[TASK MATERIAL]
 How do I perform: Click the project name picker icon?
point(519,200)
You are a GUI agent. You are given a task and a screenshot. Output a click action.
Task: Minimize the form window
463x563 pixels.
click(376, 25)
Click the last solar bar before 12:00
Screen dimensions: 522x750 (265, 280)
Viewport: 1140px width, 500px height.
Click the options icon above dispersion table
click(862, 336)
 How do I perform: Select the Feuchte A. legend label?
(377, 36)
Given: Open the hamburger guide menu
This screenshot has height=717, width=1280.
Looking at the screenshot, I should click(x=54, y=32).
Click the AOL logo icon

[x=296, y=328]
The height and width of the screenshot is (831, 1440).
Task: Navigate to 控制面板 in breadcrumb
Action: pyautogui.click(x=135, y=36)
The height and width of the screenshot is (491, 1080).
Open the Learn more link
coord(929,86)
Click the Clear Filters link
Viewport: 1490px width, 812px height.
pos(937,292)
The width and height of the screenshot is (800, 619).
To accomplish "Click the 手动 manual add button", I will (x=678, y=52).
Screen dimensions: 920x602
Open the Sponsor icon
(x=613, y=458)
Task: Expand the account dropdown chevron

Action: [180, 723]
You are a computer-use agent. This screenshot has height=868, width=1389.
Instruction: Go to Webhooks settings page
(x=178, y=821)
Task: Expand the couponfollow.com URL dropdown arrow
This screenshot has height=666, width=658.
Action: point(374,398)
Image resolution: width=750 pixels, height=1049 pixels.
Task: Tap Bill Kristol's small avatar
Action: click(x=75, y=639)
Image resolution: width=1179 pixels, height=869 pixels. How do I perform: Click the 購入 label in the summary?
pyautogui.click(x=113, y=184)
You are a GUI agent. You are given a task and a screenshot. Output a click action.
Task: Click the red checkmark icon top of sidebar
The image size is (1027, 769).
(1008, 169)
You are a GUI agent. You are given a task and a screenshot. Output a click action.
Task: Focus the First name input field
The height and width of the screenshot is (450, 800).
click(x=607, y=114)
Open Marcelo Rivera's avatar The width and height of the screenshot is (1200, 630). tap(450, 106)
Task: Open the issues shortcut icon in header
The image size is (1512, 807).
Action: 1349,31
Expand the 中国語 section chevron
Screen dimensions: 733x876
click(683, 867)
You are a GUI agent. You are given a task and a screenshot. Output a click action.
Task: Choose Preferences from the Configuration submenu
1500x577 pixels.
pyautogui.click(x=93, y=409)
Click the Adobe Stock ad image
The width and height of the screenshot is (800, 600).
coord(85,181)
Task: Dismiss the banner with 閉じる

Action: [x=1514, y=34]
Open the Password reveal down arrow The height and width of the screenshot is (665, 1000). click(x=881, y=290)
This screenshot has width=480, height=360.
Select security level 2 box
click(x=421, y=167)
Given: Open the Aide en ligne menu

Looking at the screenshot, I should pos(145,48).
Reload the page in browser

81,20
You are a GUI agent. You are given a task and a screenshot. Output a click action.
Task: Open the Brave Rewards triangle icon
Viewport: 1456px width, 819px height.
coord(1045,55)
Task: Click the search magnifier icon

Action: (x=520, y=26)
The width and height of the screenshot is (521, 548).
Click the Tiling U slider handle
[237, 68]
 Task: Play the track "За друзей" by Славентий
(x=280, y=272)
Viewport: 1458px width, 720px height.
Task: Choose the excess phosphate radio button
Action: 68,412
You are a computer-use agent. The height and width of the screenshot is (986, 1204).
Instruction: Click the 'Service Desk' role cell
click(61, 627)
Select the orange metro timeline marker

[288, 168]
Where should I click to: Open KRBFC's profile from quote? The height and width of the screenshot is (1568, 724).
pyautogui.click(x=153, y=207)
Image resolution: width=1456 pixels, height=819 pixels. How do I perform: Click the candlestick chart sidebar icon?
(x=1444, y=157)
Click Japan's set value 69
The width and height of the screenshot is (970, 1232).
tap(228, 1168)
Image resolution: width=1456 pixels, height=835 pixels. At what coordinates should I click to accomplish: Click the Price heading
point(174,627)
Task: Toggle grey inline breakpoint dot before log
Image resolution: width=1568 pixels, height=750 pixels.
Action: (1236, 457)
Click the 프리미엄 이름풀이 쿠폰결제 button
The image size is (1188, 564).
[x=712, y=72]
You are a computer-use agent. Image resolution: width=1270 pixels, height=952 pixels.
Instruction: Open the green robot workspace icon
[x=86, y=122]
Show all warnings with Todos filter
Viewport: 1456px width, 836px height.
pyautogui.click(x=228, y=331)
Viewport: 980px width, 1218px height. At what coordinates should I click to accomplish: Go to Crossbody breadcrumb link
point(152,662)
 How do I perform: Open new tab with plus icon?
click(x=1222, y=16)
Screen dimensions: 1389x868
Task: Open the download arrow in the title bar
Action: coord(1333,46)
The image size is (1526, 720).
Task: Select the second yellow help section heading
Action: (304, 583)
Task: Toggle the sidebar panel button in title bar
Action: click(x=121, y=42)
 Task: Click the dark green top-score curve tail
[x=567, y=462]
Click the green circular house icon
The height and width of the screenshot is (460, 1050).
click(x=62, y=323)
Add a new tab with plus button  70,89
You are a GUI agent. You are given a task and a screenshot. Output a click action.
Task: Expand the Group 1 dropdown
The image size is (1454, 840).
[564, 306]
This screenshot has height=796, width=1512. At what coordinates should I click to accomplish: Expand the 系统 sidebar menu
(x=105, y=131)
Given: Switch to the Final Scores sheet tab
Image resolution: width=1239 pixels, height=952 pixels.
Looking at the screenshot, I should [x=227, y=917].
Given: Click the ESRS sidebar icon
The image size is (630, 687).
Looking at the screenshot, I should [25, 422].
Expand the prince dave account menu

[WHAT IS BEING ASKED] Please put every line of the items above into a Markdown table with the columns Row and Text, numbering each row and leaving out blank lines.

[FINISHED TASK]
| Row | Text |
|---|---|
| 1 |  How do I perform: Click the project name picker icon? |
| 2 | point(519,200) |
| 3 | You are a GUI agent. You are given a task and a screenshot. Output a click action. |
| 4 | Task: Minimize the form window |
| 5 | 463x563 pixels. |
| 6 | click(376, 25) |
| 7 | Click the last solar bar before 12:00 |
| 8 | Screen dimensions: 522x750 (265, 280) |
| 9 | Viewport: 1140px width, 500px height. |
| 10 | Click the options icon above dispersion table |
| 11 | click(862, 336) |
| 12 |  How do I perform: Select the Feuchte A. legend label? |
| 13 | (377, 36) |
| 14 | Given: Open the hamburger guide menu |
| 15 | This screenshot has height=717, width=1280. |
| 16 | Looking at the screenshot, I should click(x=54, y=32). |
| 17 | Click the AOL logo icon |
| 18 | [x=296, y=328] |
| 19 | The height and width of the screenshot is (831, 1440). |
| 20 | Task: Navigate to 控制面板 in breadcrumb |
| 21 | Action: pyautogui.click(x=135, y=36) |
| 22 | The height and width of the screenshot is (491, 1080). |
| 23 | Open the Learn more link |
| 24 | coord(929,86) |
| 25 | Click the Clear Filters link |
| 26 | Viewport: 1490px width, 812px height. |
| 27 | pos(937,292) |
| 28 | The width and height of the screenshot is (800, 619). |
| 29 | To accomplish "Click the 手动 manual add button", I will (x=678, y=52). |
| 30 | Screen dimensions: 920x602 |
| 31 | Open the Sponsor icon |
| 32 | (x=613, y=458) |
| 33 | Task: Expand the account dropdown chevron |
| 34 | Action: [180, 723] |
| 35 | You are a computer-use agent. This screenshot has height=868, width=1389. |
| 36 | Instruction: Go to Webhooks settings page |
| 37 | (x=178, y=821) |
| 38 | Task: Expand the couponfollow.com URL dropdown arrow |
| 39 | This screenshot has height=666, width=658. |
| 40 | Action: point(374,398) |
| 41 | Image resolution: width=750 pixels, height=1049 pixels. |
| 42 | Task: Tap Bill Kristol's small avatar |
| 43 | Action: click(x=75, y=639) |
| 44 | Image resolution: width=1179 pixels, height=869 pixels. How do I perform: Click the 購入 label in the summary? |
| 45 | pyautogui.click(x=113, y=184) |
| 46 | You are a GUI agent. You are given a task and a screenshot. Output a click action. |
| 47 | Task: Click the red checkmark icon top of sidebar |
| 48 | The image size is (1027, 769). |
| 49 | (1008, 169) |
| 50 | You are a GUI agent. You are given a task and a screenshot. Output a click action. |
| 51 | Task: Focus the First name input field |
| 52 | The height and width of the screenshot is (450, 800). |
| 53 | click(x=607, y=114) |
| 54 | Open Marcelo Rivera's avatar The width and height of the screenshot is (1200, 630). tap(450, 106) |
| 55 | Task: Open the issues shortcut icon in header |
| 56 | The image size is (1512, 807). |
| 57 | Action: 1349,31 |
| 58 | Expand the 中国語 section chevron |
| 59 | Screen dimensions: 733x876 |
| 60 | click(683, 867) |
| 61 | You are a GUI agent. You are given a task and a screenshot. Output a click action. |
| 62 | Task: Choose Preferences from the Configuration submenu |
| 63 | 1500x577 pixels. |
| 64 | pyautogui.click(x=93, y=409) |
| 65 | Click the Adobe Stock ad image |
| 66 | The width and height of the screenshot is (800, 600). |
| 67 | coord(85,181) |
| 68 | Task: Dismiss the banner with 閉じる |
| 69 | Action: [x=1514, y=34] |
| 70 | Open the Password reveal down arrow The height and width of the screenshot is (665, 1000). click(x=881, y=290) |
| 71 | This screenshot has width=480, height=360. |
| 72 | Select security level 2 box |
| 73 | click(x=421, y=167) |
| 74 | Given: Open the Aide en ligne menu |
| 75 | Looking at the screenshot, I should pos(145,48). |
| 76 | Reload the page in browser |
| 77 | 81,20 |
| 78 | You are a GUI agent. You are given a task and a screenshot. Output a click action. |
| 79 | Task: Open the Brave Rewards triangle icon |
| 80 | Viewport: 1456px width, 819px height. |
| 81 | coord(1045,55) |
| 82 | Task: Click the search magnifier icon |
| 83 | Action: (x=520, y=26) |
| 84 | The width and height of the screenshot is (521, 548). |
| 85 | Click the Tiling U slider handle |
| 86 | [237, 68] |
| 87 |  Task: Play the track "За друзей" by Славентий |
| 88 | (x=280, y=272) |
| 89 | Viewport: 1458px width, 720px height. |
| 90 | Task: Choose the excess phosphate radio button |
| 91 | Action: 68,412 |
| 92 | You are a computer-use agent. The height and width of the screenshot is (986, 1204). |
| 93 | Instruction: Click the 'Service Desk' role cell |
| 94 | click(61, 627) |
| 95 | Select the orange metro timeline marker |
| 96 | [288, 168] |
| 97 | Where should I click to: Open KRBFC's profile from quote? The height and width of the screenshot is (1568, 724). |
| 98 | pyautogui.click(x=153, y=207) |
| 99 | Image resolution: width=1456 pixels, height=819 pixels. How do I perform: Click the candlestick chart sidebar icon? |
| 100 | (x=1444, y=157) |
| 101 | Click Japan's set value 69 |
| 102 | The width and height of the screenshot is (970, 1232). |
| 103 | tap(228, 1168) |
| 104 | Image resolution: width=1456 pixels, height=835 pixels. At what coordinates should I click to accomplish: Click the Price heading |
| 105 | point(174,627) |
| 106 | Task: Toggle grey inline breakpoint dot before log |
| 107 | Image resolution: width=1568 pixels, height=750 pixels. |
| 108 | Action: (1236, 457) |
| 109 | Click the 프리미엄 이름풀이 쿠폰결제 button |
| 110 | The image size is (1188, 564). |
| 111 | [x=712, y=72] |
| 112 | You are a computer-use agent. Image resolution: width=1270 pixels, height=952 pixels. |
| 113 | Instruction: Open the green robot workspace icon |
| 114 | [x=86, y=122] |
| 115 | Show all warnings with Todos filter |
| 116 | Viewport: 1456px width, 836px height. |
| 117 | pyautogui.click(x=228, y=331) |
| 118 | Viewport: 980px width, 1218px height. At what coordinates should I click to accomplish: Go to Crossbody breadcrumb link |
| 119 | point(152,662) |
| 120 |  How do I perform: Open new tab with plus icon? |
| 121 | click(x=1222, y=16) |
| 122 | Screen dimensions: 1389x868 |
| 123 | Task: Open the download arrow in the title bar |
| 124 | Action: coord(1333,46) |
| 125 | The image size is (1526, 720). |
| 126 | Task: Select the second yellow help section heading |
| 127 | Action: (304, 583) |
| 128 | Task: Toggle the sidebar panel button in title bar |
| 129 | Action: click(x=121, y=42) |
| 130 |  Task: Click the dark green top-score curve tail |
| 131 | [x=567, y=462] |
| 132 | Click the green circular house icon |
| 133 | The height and width of the screenshot is (460, 1050). |
| 134 | click(x=62, y=323) |
| 135 | Add a new tab with plus button  70,89 |
| 136 | You are a GUI agent. You are given a task and a screenshot. Output a click action. |
| 137 | Task: Expand the Group 1 dropdown |
| 138 | The image size is (1454, 840). |
| 139 | [564, 306] |
| 140 | This screenshot has height=796, width=1512. At what coordinates should I click to accomplish: Expand the 系统 sidebar menu |
| 141 | (x=105, y=131) |
| 142 | Given: Switch to the Final Scores sheet tab |
| 143 | Image resolution: width=1239 pixels, height=952 pixels. |
| 144 | Looking at the screenshot, I should [x=227, y=917]. |
| 145 | Given: Click the ESRS sidebar icon |
| 146 | The image size is (630, 687). |
| 147 | Looking at the screenshot, I should [25, 422]. |
| 148 | Expand the prince dave account menu |